Our model addresses a simple but important question - how likely is a given English-language social media post to be right-wing extremist?
- 4670 social media posts, all manually labeled as extremist or not
| Data Source | Year | # Extreme | # Non-Extreme |
|---|---|---|---|
| Stormchaser | 2017 | 1500 | 0 |
| Sentiment140 | 2009 | 0 | 1500 |
| TwitterAPI (Manually Scraped) | 2024 - 2025 | 51 | 1619 |
-
TF-IDF: Weighted term frequency
-
MiniLM Sentence Embeddings: Vector-based semantic similarity
-
Profanity: Presence of "bad" word or not (0 = Not Present, 1 = Present)
-
Subjectivity: Extracted via TextBlob (0-1 scale where 0 = Objective, 1 = Subjective)
-
Toxicity: Extracted via Detoxify (0-1 scale where 0 = Not Toxic, 1 = Toxic)
-
Insider Terms: Presence of insider term from small list (0 = Not Present, 1 = Present)

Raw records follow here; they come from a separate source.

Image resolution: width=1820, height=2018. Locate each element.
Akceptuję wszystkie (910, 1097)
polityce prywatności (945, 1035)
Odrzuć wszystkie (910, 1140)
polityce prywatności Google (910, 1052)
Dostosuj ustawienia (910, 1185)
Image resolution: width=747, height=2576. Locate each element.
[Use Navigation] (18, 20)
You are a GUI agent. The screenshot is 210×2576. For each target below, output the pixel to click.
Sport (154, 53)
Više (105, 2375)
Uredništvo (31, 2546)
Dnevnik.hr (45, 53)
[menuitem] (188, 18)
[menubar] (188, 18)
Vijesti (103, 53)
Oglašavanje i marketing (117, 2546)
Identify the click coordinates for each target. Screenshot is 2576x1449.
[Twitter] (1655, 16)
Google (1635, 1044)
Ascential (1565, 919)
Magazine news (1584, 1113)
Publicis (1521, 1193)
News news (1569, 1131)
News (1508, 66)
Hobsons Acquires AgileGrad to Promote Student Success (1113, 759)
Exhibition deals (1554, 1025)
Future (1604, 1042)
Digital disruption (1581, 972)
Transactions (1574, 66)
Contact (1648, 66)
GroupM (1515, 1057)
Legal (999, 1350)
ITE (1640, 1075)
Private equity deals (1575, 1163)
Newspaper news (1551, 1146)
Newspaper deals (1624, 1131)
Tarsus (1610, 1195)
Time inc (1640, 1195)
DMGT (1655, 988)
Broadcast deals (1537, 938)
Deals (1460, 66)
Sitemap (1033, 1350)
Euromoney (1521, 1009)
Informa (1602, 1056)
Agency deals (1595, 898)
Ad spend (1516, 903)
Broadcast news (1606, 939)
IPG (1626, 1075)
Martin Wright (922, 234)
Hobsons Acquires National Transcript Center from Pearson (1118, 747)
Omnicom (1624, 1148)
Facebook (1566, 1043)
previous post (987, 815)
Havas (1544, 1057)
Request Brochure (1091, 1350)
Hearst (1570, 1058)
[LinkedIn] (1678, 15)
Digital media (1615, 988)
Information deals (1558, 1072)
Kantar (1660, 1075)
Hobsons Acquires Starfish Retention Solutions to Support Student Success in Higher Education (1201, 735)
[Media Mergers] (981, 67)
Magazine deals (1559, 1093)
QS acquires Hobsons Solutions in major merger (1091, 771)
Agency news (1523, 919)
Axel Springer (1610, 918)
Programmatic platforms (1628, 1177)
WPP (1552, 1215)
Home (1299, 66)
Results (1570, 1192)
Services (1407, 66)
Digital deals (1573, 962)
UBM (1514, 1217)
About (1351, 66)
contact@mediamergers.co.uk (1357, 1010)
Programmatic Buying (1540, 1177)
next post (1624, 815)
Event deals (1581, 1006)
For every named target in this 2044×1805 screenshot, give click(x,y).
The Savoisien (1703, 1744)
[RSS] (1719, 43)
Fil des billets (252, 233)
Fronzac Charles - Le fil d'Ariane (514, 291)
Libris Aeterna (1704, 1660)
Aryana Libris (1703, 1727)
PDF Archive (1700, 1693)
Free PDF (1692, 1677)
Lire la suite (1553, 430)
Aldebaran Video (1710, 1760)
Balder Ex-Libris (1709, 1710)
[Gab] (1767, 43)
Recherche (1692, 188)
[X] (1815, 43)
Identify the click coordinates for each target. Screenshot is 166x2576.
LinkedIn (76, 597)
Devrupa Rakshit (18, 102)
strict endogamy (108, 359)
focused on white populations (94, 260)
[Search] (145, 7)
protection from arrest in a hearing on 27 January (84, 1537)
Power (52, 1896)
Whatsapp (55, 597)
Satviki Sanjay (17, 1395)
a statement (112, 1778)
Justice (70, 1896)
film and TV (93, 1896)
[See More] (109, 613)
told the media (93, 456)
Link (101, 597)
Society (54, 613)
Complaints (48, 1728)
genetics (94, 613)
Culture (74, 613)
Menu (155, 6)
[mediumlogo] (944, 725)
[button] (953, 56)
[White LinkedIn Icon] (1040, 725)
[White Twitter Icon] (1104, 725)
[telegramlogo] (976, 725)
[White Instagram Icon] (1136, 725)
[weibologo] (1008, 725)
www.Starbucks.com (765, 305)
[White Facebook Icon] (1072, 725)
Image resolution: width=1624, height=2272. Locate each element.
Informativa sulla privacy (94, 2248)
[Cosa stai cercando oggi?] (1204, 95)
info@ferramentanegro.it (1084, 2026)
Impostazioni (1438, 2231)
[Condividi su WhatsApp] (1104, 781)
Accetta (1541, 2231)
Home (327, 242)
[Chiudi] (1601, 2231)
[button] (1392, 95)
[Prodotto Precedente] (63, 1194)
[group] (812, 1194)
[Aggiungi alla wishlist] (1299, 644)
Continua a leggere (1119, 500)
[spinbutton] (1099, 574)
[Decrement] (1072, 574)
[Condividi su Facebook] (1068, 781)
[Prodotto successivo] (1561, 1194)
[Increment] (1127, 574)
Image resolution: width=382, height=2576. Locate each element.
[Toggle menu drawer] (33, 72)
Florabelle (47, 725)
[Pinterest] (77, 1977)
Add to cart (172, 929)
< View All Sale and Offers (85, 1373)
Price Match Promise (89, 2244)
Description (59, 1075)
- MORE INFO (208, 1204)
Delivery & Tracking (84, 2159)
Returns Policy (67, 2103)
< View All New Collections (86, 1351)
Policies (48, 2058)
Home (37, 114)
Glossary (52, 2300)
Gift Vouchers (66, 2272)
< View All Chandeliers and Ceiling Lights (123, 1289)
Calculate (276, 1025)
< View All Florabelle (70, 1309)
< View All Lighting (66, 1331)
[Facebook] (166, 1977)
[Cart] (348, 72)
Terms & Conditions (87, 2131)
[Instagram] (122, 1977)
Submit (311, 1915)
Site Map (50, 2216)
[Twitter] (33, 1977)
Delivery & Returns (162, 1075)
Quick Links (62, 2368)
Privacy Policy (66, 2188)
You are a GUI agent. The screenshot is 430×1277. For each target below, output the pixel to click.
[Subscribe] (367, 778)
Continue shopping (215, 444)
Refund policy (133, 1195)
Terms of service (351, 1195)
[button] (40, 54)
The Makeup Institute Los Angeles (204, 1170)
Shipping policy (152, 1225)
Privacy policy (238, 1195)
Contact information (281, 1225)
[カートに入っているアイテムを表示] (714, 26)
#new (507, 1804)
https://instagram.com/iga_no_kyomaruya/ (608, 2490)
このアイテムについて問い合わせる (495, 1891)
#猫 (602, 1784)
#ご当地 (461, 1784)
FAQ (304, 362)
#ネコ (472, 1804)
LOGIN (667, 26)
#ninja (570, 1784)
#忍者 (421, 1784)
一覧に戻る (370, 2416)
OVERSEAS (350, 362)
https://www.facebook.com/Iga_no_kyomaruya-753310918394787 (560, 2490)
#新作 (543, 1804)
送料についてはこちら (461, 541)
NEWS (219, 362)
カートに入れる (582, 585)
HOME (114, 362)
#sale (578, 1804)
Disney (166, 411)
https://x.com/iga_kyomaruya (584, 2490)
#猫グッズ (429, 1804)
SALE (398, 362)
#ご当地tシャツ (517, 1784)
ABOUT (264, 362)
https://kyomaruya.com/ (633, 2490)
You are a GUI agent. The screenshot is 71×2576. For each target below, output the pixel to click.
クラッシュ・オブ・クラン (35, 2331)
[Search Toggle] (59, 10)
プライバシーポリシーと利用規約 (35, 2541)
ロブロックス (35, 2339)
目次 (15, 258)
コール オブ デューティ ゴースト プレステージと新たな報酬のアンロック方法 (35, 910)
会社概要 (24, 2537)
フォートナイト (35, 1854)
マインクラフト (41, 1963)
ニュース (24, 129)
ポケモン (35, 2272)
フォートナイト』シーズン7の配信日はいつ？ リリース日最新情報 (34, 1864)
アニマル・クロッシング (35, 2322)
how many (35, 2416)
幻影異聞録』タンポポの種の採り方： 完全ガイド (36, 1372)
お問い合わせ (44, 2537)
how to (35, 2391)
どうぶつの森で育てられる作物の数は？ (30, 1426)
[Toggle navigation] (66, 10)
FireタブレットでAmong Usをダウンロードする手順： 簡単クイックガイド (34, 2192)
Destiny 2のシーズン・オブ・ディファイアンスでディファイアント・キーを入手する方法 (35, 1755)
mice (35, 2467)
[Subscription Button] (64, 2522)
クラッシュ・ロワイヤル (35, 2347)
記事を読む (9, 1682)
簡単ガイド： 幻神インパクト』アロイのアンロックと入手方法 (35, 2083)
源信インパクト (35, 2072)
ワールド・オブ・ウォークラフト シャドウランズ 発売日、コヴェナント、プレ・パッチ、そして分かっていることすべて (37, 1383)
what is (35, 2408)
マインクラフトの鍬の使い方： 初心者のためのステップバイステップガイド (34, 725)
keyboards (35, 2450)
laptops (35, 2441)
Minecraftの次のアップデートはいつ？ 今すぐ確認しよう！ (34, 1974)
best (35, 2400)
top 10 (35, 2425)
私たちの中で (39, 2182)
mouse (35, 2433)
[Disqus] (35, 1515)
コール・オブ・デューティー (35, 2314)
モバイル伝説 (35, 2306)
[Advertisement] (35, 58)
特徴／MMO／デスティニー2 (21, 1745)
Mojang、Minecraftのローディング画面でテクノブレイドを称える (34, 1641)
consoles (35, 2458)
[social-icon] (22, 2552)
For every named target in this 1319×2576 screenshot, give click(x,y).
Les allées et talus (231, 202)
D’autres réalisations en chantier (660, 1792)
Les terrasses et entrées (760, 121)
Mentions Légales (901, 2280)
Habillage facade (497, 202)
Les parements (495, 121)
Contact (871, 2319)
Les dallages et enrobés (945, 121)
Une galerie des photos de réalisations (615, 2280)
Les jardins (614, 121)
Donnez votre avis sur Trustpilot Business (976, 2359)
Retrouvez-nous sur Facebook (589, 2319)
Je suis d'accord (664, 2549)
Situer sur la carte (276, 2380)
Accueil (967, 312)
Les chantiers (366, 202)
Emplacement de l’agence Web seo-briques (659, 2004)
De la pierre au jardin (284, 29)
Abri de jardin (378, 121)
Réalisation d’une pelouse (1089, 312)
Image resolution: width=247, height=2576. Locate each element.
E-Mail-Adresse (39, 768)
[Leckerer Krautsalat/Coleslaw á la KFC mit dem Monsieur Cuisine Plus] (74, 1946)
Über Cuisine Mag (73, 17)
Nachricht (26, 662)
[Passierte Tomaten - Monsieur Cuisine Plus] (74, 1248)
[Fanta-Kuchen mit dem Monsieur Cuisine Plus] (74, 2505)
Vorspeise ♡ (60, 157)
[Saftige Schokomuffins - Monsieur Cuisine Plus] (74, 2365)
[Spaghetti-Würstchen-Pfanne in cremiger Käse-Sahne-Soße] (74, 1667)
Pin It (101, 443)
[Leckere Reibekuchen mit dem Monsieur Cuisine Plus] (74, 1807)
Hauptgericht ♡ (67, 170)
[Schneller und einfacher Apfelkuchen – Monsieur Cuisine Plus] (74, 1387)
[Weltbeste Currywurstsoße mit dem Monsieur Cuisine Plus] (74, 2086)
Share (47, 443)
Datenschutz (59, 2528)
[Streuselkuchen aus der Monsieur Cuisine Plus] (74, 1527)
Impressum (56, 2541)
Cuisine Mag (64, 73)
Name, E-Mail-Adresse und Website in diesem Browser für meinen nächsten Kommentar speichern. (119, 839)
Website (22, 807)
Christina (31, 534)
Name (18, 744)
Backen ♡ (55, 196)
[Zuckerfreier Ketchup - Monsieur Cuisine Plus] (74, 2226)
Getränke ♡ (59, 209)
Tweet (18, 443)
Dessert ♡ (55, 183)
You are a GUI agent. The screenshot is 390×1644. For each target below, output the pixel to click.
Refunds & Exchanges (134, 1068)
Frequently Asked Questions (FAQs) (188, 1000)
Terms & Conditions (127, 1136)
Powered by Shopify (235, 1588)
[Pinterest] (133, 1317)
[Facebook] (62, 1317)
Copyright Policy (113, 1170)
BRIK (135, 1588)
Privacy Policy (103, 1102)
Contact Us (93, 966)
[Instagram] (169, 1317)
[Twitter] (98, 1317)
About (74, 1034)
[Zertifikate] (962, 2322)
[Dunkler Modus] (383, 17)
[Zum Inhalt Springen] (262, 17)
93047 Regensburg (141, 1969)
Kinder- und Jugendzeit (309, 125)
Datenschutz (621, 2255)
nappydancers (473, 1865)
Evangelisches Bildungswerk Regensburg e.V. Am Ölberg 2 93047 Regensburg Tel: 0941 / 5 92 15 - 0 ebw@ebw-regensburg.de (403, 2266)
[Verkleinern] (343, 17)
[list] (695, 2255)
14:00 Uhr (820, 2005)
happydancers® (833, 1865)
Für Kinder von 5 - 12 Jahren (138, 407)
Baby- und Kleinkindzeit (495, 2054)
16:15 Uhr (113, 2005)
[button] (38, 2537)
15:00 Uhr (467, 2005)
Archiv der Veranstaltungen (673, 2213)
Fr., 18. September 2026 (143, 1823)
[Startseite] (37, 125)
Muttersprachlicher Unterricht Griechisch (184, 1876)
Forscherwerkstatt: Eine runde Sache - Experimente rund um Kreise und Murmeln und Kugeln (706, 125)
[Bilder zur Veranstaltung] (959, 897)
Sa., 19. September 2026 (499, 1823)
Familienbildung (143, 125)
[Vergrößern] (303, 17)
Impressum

We tested Logistic Regression and non-linear Support Vector Machine models, ultimately choosing the latter due to its higher extremist text recall score, as we are more concerned with avoiding false negatives than false positives.
| Text | Classification (%) |
|---|---|
| "I woke up on a white beach with an american flag towel" | Non-Extremist (19%) |
| "I love the Amazing Race! What a great show about conquering your rivals and finishing number one. I hope they start showing it on Channel USA" | Non-Extremist (23%) |
| "I don't agree with everything that Trump does, but I think he cares about protecting us" | Non-Extremist (41%) |
| "We're losing our established identity, and no one seems to care. Guess that's 'progress.'" | Extremist (52%) |
| "I WILL END INFLATION, I WILL STOP THE INVASION OF CRIMINALS COMING INTO OUR COUNTRY, and I WILL BRING BACK THE AMERICAN DREAM" | Extremist (68%) |
| "The communist threat is circling in on our culture" | Extremist (97%) |
See Data.md in the data folder
See KeywordLists.md in build_models/keyword_lists
Once all files are obtained, from the main directory run: uv sync.
Run uv run python build_models/create_model_pkls.py. This learns the model and saves it to a file. Only should be run once.
Run uv run python app.py. This opens the interactive user interface.